Note that in the W zone, the combustion front (or combustion zone) and the counting rate do not show a corresponding relationship because the moisture content does not substantially change; however, by making appropriate corrections to the counting rate, the combustion front It is possible to detect the position.

As described above, in the method of the present invention, moisture contained in the sintered packed bed is detected by detecting the transmission rate of fast neutrons, and based on this, the position of the combustion front in the sintered packed bed is determined. Since the sintering process is detected, it is possible to accurately and continuously grasp the sintering progress state from the start of firing of the sintered packed bed to the completion of firing, which improves the quality of the sintered ore and improves the quality of the sintered ore. The EJ4 produced by the present invention has excellent effects, such as being able to reduce the amount of ore and greatly improve the yield.

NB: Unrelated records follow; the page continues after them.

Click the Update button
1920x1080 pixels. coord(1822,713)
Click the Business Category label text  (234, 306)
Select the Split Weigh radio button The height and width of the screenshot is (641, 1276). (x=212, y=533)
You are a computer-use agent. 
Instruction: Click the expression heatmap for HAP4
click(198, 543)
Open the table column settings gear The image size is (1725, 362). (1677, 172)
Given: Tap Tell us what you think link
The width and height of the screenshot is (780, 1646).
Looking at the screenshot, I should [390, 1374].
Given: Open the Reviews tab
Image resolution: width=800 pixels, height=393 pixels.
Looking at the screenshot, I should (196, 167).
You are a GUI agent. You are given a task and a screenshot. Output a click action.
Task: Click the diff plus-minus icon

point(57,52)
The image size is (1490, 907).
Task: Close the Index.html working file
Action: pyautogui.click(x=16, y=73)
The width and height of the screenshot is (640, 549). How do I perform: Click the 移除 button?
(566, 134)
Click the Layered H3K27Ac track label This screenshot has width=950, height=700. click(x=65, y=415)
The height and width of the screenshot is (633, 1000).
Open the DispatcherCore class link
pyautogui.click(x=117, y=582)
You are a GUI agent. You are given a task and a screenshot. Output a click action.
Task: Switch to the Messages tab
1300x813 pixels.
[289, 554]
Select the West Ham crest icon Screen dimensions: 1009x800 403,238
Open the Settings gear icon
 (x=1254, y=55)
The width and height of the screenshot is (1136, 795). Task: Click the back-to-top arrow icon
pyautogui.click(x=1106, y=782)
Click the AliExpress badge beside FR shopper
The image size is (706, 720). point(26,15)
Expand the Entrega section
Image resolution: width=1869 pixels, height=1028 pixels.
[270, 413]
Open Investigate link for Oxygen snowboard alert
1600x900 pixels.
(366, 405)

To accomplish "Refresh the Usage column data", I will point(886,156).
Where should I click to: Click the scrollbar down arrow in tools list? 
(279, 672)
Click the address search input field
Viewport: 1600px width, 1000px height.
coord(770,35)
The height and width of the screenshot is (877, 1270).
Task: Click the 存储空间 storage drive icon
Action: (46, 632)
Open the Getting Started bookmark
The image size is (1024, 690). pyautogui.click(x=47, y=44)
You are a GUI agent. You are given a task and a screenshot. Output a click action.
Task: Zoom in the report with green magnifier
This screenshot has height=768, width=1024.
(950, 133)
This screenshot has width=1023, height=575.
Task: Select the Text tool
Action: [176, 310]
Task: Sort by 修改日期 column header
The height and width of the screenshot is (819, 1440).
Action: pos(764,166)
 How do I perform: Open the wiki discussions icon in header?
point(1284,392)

[Brief explanation of drawings]

Figure 1 (a) is a schematic diagram showing the firing progress of the sintered packed bed, Figure 1 (o) is a graph showing the distribution of moisture content in the vertical cross section of each part of the sintered packed bed, and Figure 2 is An explanatory diagram showing the principle of the method of the present invention, FIG. 3 is a schematic side view of Dwight Lloyd sintered camphor to which the method of the present invention is applied, FIG. Figure (A) is a graph showing the transition of the combustion zone in the sintered packed bed, and Figure 5 (B) is a graph showing the neutron count rate from the ignition of the sintered packed bed to the point at which firing is completed. 1... Sintered packed bed 2... Neutron moisture meter 3...
Pallet 21... Neutron source 22... Neutron detector 31... Drive sprocket 3T... Idle sprocket 33... Bedding hopper 34... Charging hopper 35... Ignition furnace 36... Heat retention furnace 37...Air collection box patent Licensed by Akihito Sumitomo Metal Industries, Ltd. Patent attorney Noboru Kono Inu

Claims (1)

[Claims] 1. A neutron source and a neutron detector are placed above and below the sintered packed layer during firing, and the neutrons transmitted from the neutron source through the sintered packed layer are captured by the neutron detector, and the output of the neutron detector is A method for monitoring the progress of sintering in which the progress position of the combustion jMl line in the sintered packed bed is detected based on the percentage.